Harem System in an Elite Academy

Chapter 150: Restricted Access


The morning began without sunlight.

The academy sky was covered by an unbroken layer of pale gray cloud, diffusing the light into a colorless calm that felt neither morning nor noon.

Arios Pureheart opened his eyes to that dull half-light. His alarm crystal was already buzzing faintly — not in its usual rhythm, but with an intermittent, irregular pulse.

That was new.

He sat up slowly, rubbing his temples. Across the room, Lucy was curled under a blanket on the couch, hair a mess, murmuring something in her sleep.

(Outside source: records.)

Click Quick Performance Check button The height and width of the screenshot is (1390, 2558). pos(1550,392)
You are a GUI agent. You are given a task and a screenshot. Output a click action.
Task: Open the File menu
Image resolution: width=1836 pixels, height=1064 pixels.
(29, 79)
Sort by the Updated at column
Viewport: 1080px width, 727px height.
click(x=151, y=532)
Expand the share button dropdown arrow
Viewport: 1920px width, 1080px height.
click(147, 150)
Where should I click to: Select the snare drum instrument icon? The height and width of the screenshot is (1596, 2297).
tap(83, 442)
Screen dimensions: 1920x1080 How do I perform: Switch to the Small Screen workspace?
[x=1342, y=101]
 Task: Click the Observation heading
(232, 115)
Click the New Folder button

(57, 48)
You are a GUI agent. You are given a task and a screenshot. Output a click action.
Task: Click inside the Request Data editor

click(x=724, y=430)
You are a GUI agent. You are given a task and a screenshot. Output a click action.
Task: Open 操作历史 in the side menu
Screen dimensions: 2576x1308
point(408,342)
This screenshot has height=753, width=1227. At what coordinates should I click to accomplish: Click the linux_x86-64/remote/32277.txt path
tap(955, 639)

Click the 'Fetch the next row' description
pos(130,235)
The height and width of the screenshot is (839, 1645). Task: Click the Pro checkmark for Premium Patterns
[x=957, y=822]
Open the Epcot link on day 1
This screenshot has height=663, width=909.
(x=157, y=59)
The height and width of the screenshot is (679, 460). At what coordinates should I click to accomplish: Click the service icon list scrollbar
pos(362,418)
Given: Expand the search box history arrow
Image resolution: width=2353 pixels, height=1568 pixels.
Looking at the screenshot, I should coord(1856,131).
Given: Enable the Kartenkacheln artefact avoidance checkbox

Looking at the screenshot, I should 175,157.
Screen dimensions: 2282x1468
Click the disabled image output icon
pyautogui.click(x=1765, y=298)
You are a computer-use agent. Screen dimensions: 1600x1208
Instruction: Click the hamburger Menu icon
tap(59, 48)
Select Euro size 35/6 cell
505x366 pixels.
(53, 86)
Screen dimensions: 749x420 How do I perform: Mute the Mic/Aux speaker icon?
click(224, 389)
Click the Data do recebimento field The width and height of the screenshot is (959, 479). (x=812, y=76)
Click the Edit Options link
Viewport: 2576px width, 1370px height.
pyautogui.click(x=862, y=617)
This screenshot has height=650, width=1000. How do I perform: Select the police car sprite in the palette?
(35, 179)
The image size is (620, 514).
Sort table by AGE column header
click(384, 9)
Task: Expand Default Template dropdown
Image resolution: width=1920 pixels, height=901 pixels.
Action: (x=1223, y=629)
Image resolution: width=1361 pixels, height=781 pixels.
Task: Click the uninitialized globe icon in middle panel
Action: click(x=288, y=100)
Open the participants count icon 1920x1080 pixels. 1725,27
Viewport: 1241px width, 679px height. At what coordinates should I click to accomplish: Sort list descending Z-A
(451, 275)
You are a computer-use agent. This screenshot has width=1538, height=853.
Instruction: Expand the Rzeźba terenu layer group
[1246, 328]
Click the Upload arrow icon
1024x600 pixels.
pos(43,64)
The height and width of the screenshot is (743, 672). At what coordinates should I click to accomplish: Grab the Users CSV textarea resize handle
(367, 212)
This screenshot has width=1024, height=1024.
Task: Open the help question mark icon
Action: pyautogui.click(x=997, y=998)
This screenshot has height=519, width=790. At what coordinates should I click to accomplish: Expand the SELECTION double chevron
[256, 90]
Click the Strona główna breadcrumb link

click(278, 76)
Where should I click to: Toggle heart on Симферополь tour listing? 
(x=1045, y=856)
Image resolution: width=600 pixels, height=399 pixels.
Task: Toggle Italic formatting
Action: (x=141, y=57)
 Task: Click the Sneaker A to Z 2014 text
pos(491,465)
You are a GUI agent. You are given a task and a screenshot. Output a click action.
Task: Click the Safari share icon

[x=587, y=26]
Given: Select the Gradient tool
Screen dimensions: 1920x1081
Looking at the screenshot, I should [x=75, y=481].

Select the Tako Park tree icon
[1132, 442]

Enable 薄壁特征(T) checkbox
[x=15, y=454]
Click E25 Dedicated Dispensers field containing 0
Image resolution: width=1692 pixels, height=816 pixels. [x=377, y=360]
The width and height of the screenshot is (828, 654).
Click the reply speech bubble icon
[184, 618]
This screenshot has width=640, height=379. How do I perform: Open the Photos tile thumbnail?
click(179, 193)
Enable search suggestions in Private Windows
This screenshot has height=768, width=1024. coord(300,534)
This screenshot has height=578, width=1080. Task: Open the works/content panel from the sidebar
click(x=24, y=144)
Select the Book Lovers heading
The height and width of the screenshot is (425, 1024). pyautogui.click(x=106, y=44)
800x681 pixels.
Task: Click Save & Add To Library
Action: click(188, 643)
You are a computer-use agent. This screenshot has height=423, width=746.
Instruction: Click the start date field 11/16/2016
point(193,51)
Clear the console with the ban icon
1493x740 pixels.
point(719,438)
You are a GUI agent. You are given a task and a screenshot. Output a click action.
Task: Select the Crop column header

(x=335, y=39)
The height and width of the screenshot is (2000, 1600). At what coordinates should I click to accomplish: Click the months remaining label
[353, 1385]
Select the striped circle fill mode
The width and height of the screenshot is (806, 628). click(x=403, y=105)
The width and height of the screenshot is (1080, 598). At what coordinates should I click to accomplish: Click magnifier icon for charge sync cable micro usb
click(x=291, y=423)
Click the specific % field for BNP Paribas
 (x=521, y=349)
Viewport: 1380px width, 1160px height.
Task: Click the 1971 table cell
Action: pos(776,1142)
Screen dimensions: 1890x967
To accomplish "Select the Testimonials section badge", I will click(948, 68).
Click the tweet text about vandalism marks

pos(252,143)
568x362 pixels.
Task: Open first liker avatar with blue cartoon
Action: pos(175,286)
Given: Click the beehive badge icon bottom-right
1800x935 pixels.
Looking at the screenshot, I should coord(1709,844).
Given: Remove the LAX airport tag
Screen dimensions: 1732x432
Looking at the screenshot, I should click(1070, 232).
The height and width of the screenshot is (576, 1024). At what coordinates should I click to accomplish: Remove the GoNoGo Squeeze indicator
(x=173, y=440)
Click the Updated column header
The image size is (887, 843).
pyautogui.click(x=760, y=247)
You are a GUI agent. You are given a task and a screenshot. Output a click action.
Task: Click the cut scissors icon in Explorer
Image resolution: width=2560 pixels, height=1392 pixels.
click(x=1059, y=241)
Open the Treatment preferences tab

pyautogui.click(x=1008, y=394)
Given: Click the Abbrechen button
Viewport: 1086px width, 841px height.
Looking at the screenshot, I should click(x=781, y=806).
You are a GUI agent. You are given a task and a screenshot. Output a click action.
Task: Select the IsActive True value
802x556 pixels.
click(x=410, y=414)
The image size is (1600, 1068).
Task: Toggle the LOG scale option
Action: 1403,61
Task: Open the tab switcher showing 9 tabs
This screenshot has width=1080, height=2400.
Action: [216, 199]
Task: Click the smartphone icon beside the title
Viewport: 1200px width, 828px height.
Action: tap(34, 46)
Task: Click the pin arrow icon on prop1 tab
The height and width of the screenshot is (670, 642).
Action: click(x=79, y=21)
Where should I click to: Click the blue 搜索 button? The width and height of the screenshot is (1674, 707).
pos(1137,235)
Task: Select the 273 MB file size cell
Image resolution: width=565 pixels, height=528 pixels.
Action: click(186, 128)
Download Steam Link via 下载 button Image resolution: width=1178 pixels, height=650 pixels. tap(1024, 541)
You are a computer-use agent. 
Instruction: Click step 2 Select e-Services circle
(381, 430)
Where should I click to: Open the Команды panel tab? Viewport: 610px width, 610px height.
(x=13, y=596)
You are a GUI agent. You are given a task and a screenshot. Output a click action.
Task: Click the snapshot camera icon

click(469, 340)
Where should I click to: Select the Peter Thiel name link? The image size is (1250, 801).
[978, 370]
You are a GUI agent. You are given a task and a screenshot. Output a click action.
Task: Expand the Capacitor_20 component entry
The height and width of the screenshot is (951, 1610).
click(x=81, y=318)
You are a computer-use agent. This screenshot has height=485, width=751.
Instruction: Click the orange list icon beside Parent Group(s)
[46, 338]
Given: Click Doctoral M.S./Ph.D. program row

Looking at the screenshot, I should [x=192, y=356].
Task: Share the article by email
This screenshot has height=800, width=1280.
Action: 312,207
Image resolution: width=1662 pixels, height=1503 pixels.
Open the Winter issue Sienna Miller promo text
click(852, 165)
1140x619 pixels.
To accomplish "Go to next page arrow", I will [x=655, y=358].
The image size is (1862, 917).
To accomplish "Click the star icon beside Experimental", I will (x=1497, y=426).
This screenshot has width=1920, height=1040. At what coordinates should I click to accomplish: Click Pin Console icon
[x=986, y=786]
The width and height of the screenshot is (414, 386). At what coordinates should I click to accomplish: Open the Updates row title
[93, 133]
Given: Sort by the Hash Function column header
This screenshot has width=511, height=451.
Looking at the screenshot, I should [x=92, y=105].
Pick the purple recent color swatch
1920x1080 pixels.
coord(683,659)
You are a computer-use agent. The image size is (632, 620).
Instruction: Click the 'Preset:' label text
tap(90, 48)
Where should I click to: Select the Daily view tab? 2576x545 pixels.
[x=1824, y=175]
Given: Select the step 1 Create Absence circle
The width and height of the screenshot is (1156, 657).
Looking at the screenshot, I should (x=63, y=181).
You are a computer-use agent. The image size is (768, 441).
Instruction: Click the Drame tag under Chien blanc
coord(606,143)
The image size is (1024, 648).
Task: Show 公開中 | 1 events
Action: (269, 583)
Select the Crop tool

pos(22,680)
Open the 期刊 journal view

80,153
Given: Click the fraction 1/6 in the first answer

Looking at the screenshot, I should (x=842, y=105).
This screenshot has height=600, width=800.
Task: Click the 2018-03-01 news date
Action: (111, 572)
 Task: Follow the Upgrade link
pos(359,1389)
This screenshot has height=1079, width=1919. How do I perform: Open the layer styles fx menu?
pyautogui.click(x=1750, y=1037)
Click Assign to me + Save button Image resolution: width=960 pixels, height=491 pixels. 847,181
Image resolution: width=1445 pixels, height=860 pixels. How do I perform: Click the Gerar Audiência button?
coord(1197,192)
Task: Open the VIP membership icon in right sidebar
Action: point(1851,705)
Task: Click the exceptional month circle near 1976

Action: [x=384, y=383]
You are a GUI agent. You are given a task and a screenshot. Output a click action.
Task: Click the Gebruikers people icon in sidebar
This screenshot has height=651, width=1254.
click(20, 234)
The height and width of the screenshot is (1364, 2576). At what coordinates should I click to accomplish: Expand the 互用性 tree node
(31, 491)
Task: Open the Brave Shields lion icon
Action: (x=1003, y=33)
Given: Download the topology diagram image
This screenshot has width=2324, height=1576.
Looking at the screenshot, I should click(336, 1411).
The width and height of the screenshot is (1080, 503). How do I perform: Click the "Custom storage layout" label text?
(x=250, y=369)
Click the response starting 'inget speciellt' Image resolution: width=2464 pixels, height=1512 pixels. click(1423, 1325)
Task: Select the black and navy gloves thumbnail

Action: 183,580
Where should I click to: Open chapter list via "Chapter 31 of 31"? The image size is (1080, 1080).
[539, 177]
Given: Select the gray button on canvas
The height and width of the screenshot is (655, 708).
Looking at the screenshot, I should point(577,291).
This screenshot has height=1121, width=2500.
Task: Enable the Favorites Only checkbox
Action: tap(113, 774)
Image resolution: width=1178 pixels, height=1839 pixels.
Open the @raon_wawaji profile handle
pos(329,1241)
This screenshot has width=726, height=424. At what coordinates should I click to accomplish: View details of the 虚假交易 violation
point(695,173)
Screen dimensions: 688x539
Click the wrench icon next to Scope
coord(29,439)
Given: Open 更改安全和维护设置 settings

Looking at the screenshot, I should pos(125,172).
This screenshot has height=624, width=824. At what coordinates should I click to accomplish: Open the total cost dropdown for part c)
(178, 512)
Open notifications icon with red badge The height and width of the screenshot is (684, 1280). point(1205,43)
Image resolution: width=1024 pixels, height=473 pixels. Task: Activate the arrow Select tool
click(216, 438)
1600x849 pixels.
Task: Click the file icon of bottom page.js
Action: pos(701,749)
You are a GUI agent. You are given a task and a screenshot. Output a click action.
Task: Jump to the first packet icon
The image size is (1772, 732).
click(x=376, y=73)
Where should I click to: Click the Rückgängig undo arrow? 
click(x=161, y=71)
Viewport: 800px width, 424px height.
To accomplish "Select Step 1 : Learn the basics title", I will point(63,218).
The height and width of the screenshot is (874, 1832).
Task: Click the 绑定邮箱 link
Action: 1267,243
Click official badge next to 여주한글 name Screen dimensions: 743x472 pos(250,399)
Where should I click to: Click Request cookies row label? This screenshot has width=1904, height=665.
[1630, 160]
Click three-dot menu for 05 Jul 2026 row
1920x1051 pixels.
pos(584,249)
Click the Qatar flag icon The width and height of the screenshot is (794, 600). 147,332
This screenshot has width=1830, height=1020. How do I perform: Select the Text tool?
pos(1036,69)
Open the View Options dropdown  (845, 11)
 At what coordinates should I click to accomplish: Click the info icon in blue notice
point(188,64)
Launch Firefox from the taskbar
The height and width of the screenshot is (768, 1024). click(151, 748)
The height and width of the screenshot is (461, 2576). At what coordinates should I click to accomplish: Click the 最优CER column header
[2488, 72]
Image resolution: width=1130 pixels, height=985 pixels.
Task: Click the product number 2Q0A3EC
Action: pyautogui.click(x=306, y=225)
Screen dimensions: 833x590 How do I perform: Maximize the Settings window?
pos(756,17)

Liza was at the kitchenette, stirring water into an instant breakfast cup, humming tunelessly.

And Pokner — Pokner was awake before all of them.

She sat at the far end of the room, her posture straight, her hair tied in a quick braid. The terminal projection shimmered before her, and she was scrolling through a page of student logs.

Without looking up, she said, "You're up."

He grunted in acknowledgment. "Did something happen?"

Pokner finally turned the projection toward him. A flashing notice filled the center of the screen:

NOTICE:

Your Examination Record for "Dungeon Evaluation: Floor 1–6" is under procedural review.

Temporary Access Restriction has been applied to your Academic Account.

Please report to the Student Council Tower before 12:00.

— Academy Systems Authority.

The lines glowed in crimson script.

Liza leaned over her cup, blinking. "Wait, what does that mean?"

Pokner's tone was even. "It means he's been flagged."

Lucy stirred under her blanket, sitting up groggily. "Flagged for what?"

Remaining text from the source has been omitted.